Tuttavia è bene ricordare che la creazione di quella che l’intellettuale messicano Jose Vasconcellos ha definito una “razza cosmica” di sangue misto europeo e indigeno si basava sull’esclusione e sull’eliminazione dei neri e dei popoli indigeni.

A dire il vero, anche il concetto di essere bianco è estraneo all’Argentina. L’intero immaginario nazionale è stato costruito attorno agli immigrati europei come agenti di modernizzazione della nazione, cancellando l’esistenza, i contributi e le identità di afro-argentini, meticci, comunità indigene e immigrati provenienti da Cina, Corea del Sud, Siria, Libano, Armenia, Angola, Guinea e paesi dell’America Latina. In effetti, c’è una convinzione generale secondo cui meticci e i neri sono in realtà migranti di prima o seconda generazione provenienti da Brasile, Perù, Paraguay, Uruguay e Bolivia.

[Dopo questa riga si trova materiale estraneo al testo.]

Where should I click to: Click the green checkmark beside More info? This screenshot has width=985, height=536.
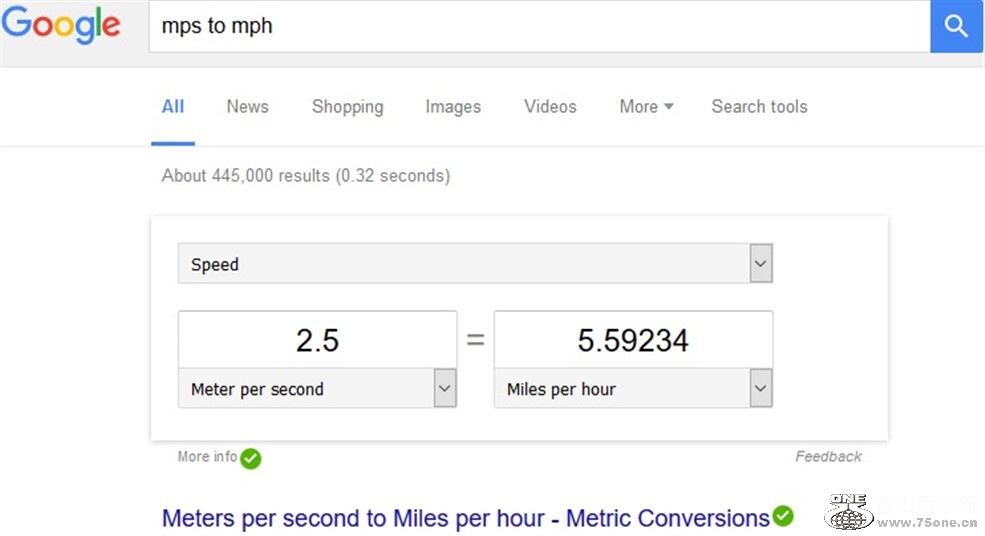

Questa narrazione ha ulteriormente cementato e naturalizzato la percezione dell’argentino di essere bianco o europeo, cosa che corrispondeva anche alla struttura di classe: l’argentino autentico, i cui genitori e nonni erano arrivati con le navi, faceva parte della classe media colta e moderna; invece chi che era nato dall’incrocio con le popolazioni indigene o i figli di immigrati “appena entrati” in Argentina dai paesi sudamericani vicini con le loro popolazioni a maggioranza meticcia, appartenevano alle ignoranti e arretrate classi operaia e rurale.

La nuova mitizzazione dell’Argentina come paese esclusivamente bianco e la cancellazione delle comunità indigene, meticce, nere e non europee di Alberto Fernández mostrano quanto sia importante avere un serio dibattito sulla razzializzazione in Argentina e in altri paesi dell’America Latina, proprio come la teoria critica della razza è stata in grado di inquadrare il ruolo dell’essere bianco nella storia degli Stati Uniti e rivelare come la supremazia bianca ha operato, e continua a operare, nelle strutture sociali di potere.